Its an exciting time to be studying computational sustainability. Following a number of early pioneers in computational sustainability research and a swell of support in policy, corporate, and military circles for "green" ICT, the founding of an institute, conferences and conference tracks in 2008-2009 appear to have been seminal in growing computational sustainability. Nonetheless, in this still nascent field there are uncountable sustainability-related applications to be explored, with computing and mathematical theory yet to be developed. In the conceptual framework of 1st, 2nd, 3rd order effects of the OECD and others, most of the research opportunities will relate to the higher order effects of AI, for example, the 2nd order effects of intelligent planning/routing/scheduling software that reduces travel time and idling in a smart street system, all the way to the highest order effects of changing the way that humans, in conjunction with smart tools, think -- in ways that are evidence-based, strategic, long-term, and for the collective good.
How to Use this Book
This book is intended as a laboratory text, with sustainability-relevant AI exercises and projects, to accompany a standard or personalized course of study in AI. This text is not an AI textbook. The contributions of AI projects and exercises will include sustainability-relevant background as appropriate, and perhaps rudimentary AI summary material at the discretion of authors, and by editors who worry about transitions and readability. Contributions will, however, almost certainly contain pointers to the necessary AI prerequisite concepts in other sources, except perhaps in cases where part of the exercise is to determine the AI relevancy to a sustainability problem.

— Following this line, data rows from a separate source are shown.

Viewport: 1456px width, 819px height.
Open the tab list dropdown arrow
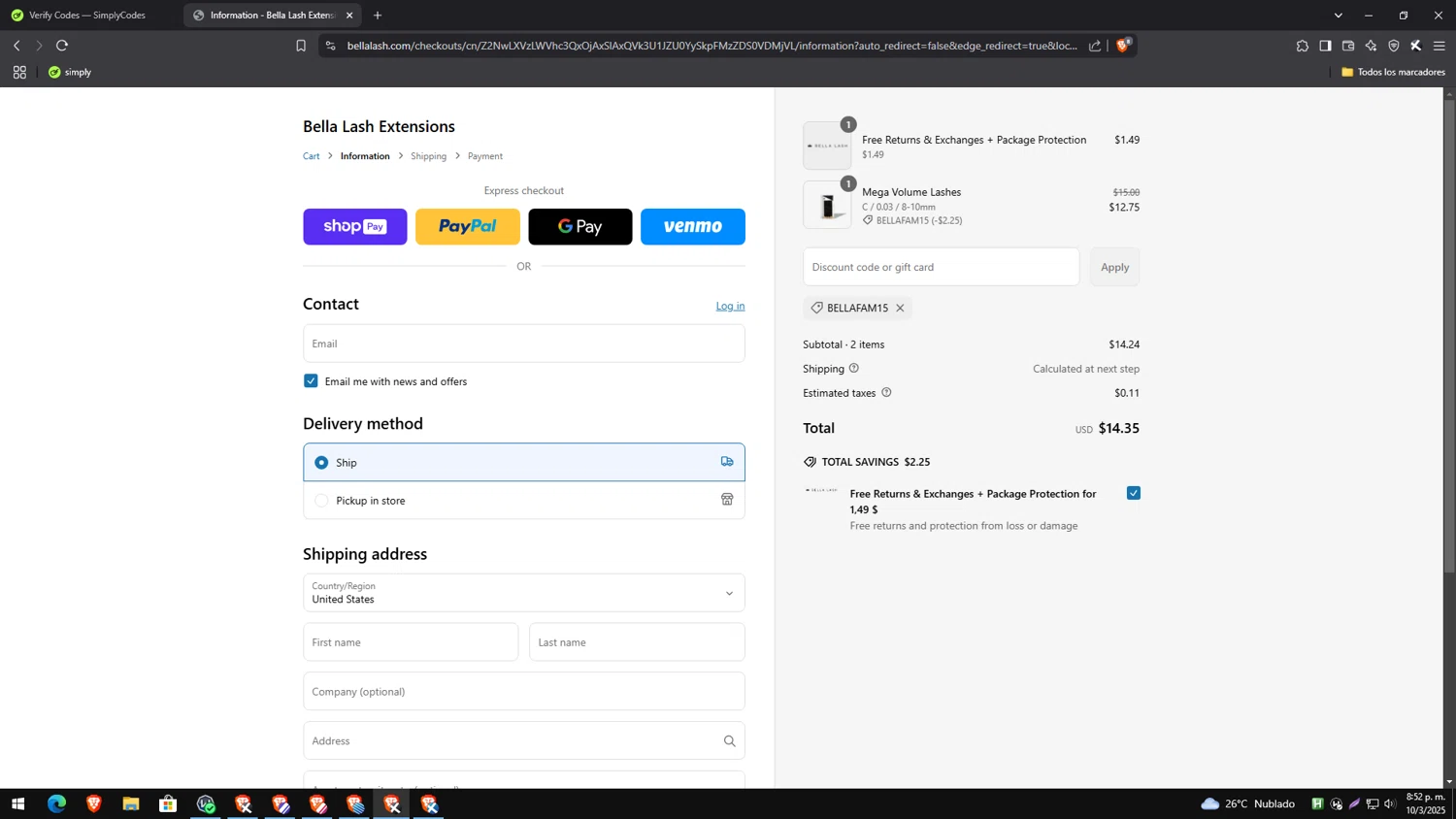pos(1338,16)
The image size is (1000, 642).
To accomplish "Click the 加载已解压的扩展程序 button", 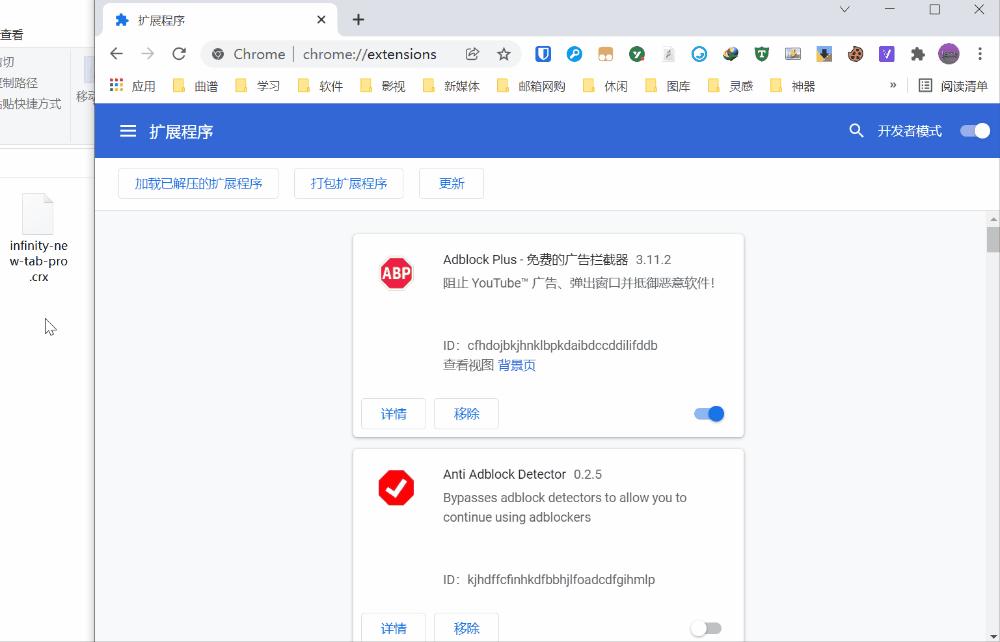I will point(198,183).
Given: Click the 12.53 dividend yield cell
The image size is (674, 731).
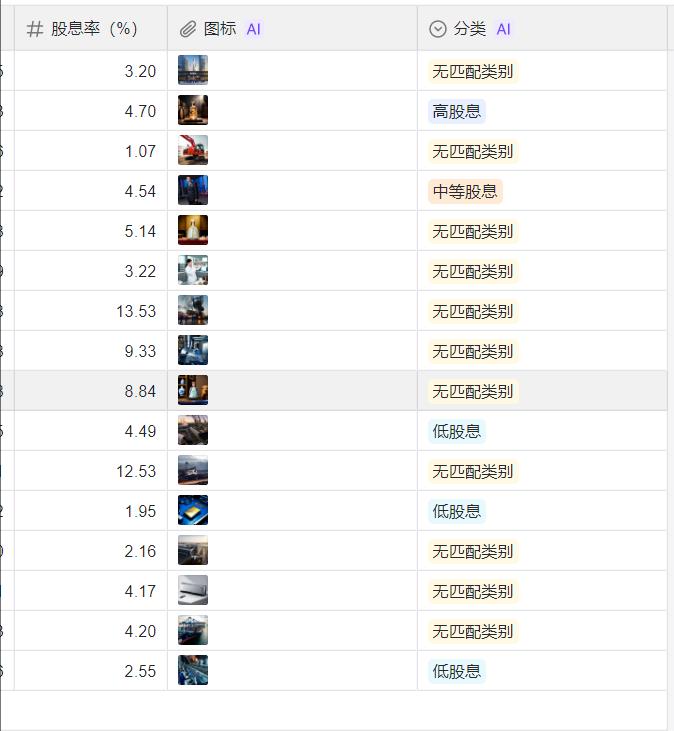Looking at the screenshot, I should tap(91, 471).
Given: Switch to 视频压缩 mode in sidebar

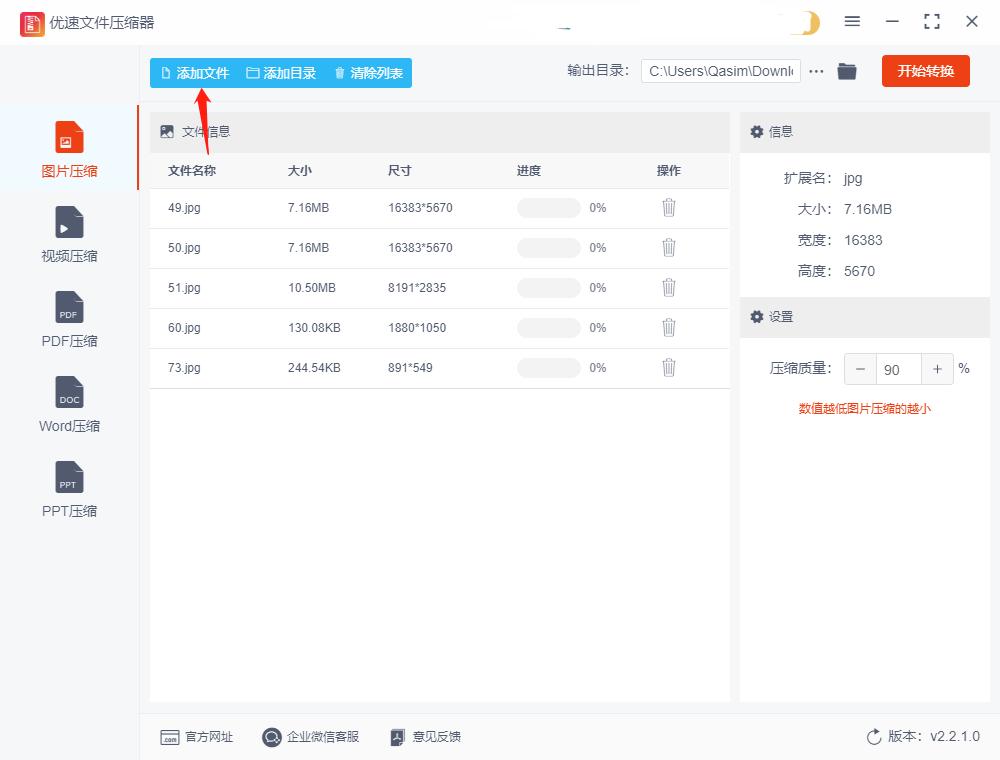Looking at the screenshot, I should coord(68,233).
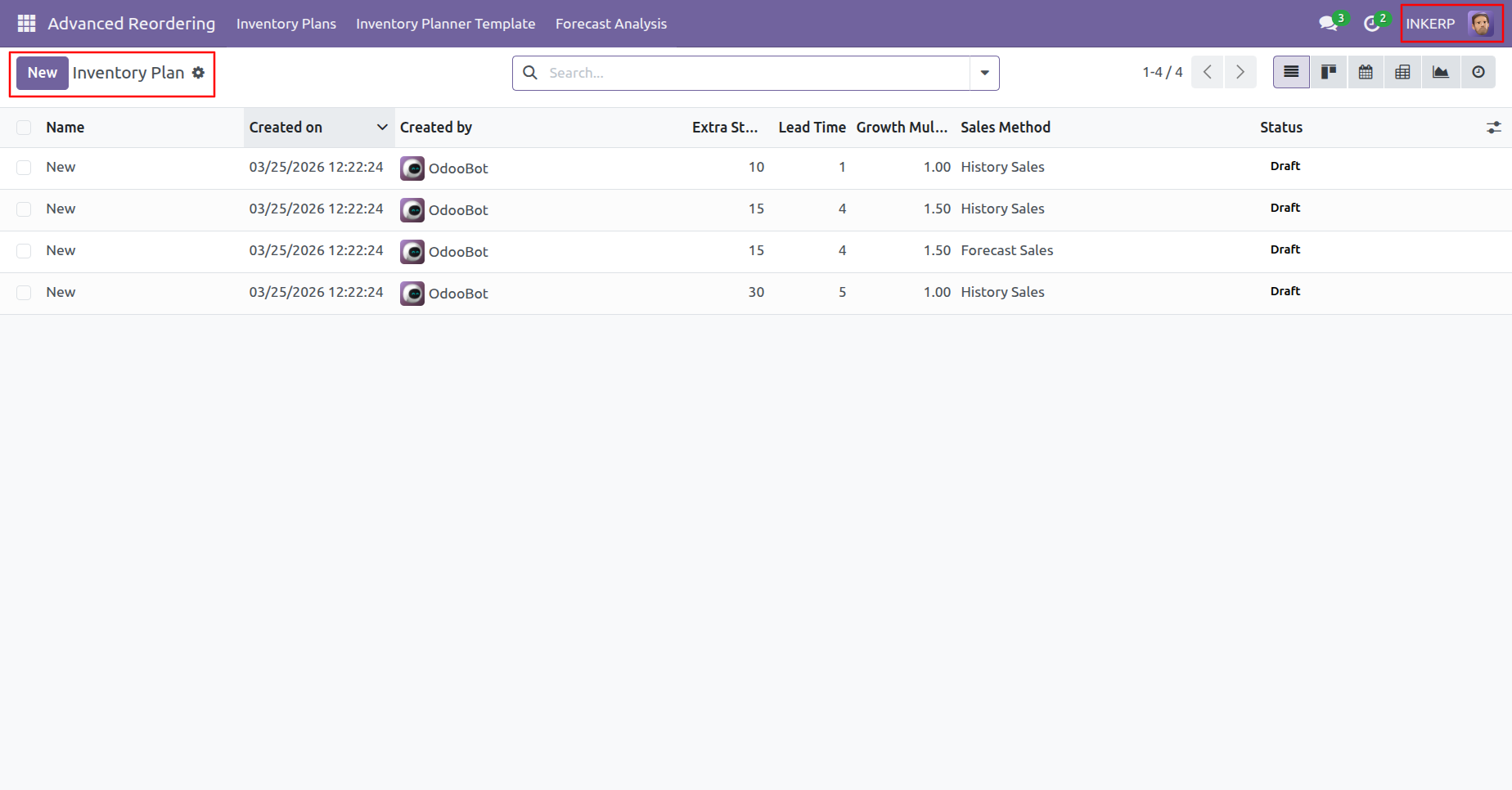The image size is (1512, 790).
Task: Open the conversations chat bubble icon
Action: click(1329, 24)
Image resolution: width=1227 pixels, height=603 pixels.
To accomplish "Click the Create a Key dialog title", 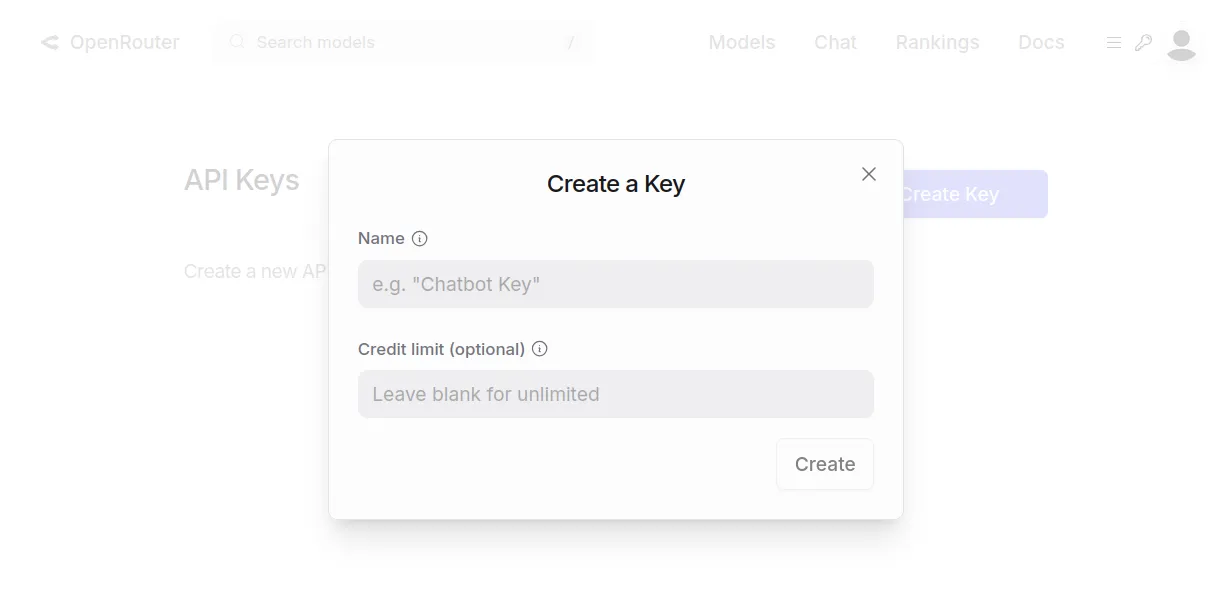I will coord(616,184).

As you make progress through an AI course of study, look for the relevant AI topics in the table of contents and/or index, then look at the sustainability assignments that accompany this material. Inversely, should you read about a sustainability topic in another setting, likewise look it up, and see what in the AI world is relevant to it or approximations of the topic.
As a Wikibook, this text is open to change and addition by anyone, and as such adheres to most of the eleven tenets of a Sustainability Code advocated by McElroy, to include acceptance of fallibility, transparency, inclusiveness, questioning, and the growth of knowledge. The interested reader might ask, however, whether the tenet of internalization is achieved, and if so, how? Readers who feel so drawn are encouraged to read the guide for contributors and add to the text. While polished text is nice and desirable, it is ok to let others do some of the polishing -- in fact, imperfect text gives others an easy entry point for contributing to the project. This is not to suggest that a contributor deliberately make mistakes, but only that its perfectly fine at some point to let go, allowing others to help with the editing and content.
This book is expected to grow for a good, long time, possibly moving beyond a laboratory text for AI, through both evolution or reproduction.